Synopsis Gender and Sexuality in Twentieth-Century Chinese Literature and Society by : Tonglin Lu

"Only women and inferior men are difficult to deal with." -- Confucius Two thousand years after Confucius, the contributors to this book ask if Chinese women have succeeded in changing their status as the equivalent of "inferior men." Gender and Sexuality in Twentieth-Century Chinese Literature and Society approaches the role of women in social change through analyzing literature and culture during the May Fourth and the Post-Cultural Revolution periods.

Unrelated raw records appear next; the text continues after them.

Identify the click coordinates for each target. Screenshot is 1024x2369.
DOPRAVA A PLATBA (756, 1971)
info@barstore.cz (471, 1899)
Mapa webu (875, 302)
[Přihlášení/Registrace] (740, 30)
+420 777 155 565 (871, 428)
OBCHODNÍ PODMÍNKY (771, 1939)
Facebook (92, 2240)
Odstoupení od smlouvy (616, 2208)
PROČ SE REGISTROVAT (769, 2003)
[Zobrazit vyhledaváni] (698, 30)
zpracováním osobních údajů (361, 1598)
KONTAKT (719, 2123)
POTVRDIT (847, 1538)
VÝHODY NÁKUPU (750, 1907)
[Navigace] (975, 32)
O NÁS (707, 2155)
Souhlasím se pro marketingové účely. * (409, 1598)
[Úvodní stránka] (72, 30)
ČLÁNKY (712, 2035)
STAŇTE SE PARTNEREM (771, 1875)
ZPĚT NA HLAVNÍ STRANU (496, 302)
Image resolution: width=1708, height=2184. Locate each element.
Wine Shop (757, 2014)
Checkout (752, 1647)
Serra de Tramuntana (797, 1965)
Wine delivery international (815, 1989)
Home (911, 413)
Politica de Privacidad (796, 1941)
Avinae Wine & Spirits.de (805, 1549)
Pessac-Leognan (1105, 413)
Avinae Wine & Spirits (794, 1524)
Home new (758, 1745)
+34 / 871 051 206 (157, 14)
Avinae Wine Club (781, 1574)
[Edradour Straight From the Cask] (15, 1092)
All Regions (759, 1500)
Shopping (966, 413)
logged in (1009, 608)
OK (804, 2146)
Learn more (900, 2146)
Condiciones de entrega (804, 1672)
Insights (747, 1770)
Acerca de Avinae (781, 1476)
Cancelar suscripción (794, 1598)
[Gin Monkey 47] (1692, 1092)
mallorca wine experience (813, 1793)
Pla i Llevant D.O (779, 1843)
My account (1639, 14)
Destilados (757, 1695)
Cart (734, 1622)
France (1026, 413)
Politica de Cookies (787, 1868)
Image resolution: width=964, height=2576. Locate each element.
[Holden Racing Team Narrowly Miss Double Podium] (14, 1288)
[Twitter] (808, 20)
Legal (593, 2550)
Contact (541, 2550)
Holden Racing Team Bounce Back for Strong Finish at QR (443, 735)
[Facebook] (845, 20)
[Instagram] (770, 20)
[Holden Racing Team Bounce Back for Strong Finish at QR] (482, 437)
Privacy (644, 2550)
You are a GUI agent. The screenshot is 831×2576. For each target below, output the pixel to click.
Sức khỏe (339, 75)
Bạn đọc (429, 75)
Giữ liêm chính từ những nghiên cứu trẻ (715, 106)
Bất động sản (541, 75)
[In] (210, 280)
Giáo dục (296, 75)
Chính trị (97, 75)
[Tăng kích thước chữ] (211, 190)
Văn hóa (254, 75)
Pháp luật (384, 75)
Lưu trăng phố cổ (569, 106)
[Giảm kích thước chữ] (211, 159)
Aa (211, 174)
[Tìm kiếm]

Cultural Politics of Gender and Sexuality in Contemporary Asia

Cultural Politics of Gender and Sexuality in Contemporary Asia
Author :
Publisher : University of Hawaii Press
Total Pages : 241
Release :
ISBN-10 : 9780824852986
ISBN-13 : 0824852982
Rating : 4/5 (86 Downloads)

Synopsis Cultural Politics of Gender and Sexuality in Contemporary Asia by : Tiantian Zheng

In globalizing Asia, sexual mores and gender roles are in constant flux. How have economic shifts and social changes altered and reconfigured the cultural meanings of gender and sexuality in the region? How have the changing political economy and social milieu influenced and shaped the inner workings and micro-politics of family structure, gender relationships, intimate romance, transactional sex, and sexual behaviors? This volume offers up-to-date, grounded, critical analysis of the complex intersections of gender, sexuality, and political economy across a diverse array of Asian societies: China, Japan, Cambodia, Vietnam, India, Pakistan, Hong Kong, Thailand, and Taiwan. Based on intense ethnographic fieldwork, the chapters disentangle the ways in which gendered and sexual experiences are impinged upon by state policies, economic realities, cultural ideologies, and social hierarchies. Whether highlighting intimate relationships between elite businessmen and their mistresses in China; nightclub performances by Thai men in Bangkok; single women’s views of romance, motherhood, and marriage in Hong Kong, Shanghai, and Tokyo; or male same-sex relationships in Pakistan—each chapter centers around the stories of the gendered subjects themselves and how they are shaped by outside forces. Taken together they provide a provocative entrée into the cultural politics of gender and sexuality in Asia. By foregrounding cross-cultural ethnographic research, this volume sheds light on how configurations of gender and sexuality are constituted, negotiated, contested, transformed, and at times, perpetuated and reproduced in private, intimate experiences. It will be of particular interest to students and scholars in anthropology, sociology, political science, and women’s and LGBTQ studies.

Gender in Modern East Asia

Gender in Modern East Asia
Author :
Publisher : Routledge
Total Pages : 845
Release :
ISBN-10 : 9780429973444
ISBN-13 : 0429973446
Rating : 4/5 (44 Downloads)

Synopsis Gender in Modern East Asia by : Barbara Molony

Gender in Modern East Asia explores the history of women and gender in China, Korea, and Japan from the seventeenth century to the present. This unique volume treats the three countries separately within each time period while also placing them in global and regional contexts. Its transnational and integrated approach connects the cultural, economic, and social developments in East Asia to what is happening across the wider world. The text focuses specifically on the dynamic histories of sexuality; gender ideology, discourse, and legal construction; marriage and the family; and the gendering of work, society, culture, and power. Important themes and topics woven through the text include Confucianism, writing and language, the role of the state in gender construction, nationalism, sexuality and prostitution, New Women and Modern Girls, feminisms, "comfort" women, and imperialism. Accessibly written and comprehensive, Gender in Modern East Asia is a much-needed contribution to the study of the region.